Once a ‘Cuckoo’s Nest,’ Now a Museum
By KIRK JOHNSON
The movie “One Flew Over the Cuckoo’s Nest” was filmed at the Oregon State Hospital in Salem. The new Museum of Mental Health honors the experiences of the patients who have lived there over the decades. More Photos »
SALEM, Ore. — Nurse Ratched slept here.
The punctiliously cruel psychiatric ward tyrant in the book and movie “One Flew Over the Cuckoo’s Nest” was brought to cinematic life by the actress Louise Fletcher during filming here at the Oregon State Hospital in the 1970s.
But the melding of real life and art went far beyond the film set. Take the character of John Spivey, a doctor who ministers to Jack Nicholson’s doomed insurrectionist character, Randle McMurphy. Dr. Spivey was played by Dr. Dean Brooks, the real hospital’s superintendent at the time.
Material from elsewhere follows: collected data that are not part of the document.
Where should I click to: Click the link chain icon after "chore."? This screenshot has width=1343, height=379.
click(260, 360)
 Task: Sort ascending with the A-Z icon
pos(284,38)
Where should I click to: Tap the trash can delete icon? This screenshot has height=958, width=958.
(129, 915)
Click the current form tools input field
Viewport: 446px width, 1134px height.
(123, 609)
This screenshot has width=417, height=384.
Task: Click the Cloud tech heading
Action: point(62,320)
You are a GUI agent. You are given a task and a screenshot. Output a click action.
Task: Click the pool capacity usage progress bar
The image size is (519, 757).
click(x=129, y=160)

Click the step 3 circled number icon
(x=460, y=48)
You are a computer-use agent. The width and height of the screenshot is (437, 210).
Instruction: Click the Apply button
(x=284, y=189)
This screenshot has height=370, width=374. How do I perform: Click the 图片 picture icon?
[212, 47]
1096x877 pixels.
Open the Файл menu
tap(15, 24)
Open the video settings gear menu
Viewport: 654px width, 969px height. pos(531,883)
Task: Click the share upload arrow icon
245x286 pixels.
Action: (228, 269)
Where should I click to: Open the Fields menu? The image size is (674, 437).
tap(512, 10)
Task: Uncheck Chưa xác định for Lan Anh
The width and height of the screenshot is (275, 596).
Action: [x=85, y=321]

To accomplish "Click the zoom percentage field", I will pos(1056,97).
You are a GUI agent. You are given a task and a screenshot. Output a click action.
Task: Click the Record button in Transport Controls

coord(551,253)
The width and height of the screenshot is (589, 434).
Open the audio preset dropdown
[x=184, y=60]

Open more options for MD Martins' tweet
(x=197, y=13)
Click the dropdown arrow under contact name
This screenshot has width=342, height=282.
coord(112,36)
Dr. Brooks read for the role, he said, and threw the script to the floor, calling it unrealistic — a tirade that apparently impressed the director, Milos Forman. Mr. Forman ultimately offered him the part, Dr. Brooks said, and told the doctor-turned-actor to rewrite his lines to make them medically correct. Other hospital staff members and patients had walk-on roles.
Now jump cut to the present: the office and treatment rooms of the hospital, which opened in 1883, have been turned into a Museum of Mental Health — one of only a few around the world that are part of a still-functioning hospital, which sprawls behind the old brick structure.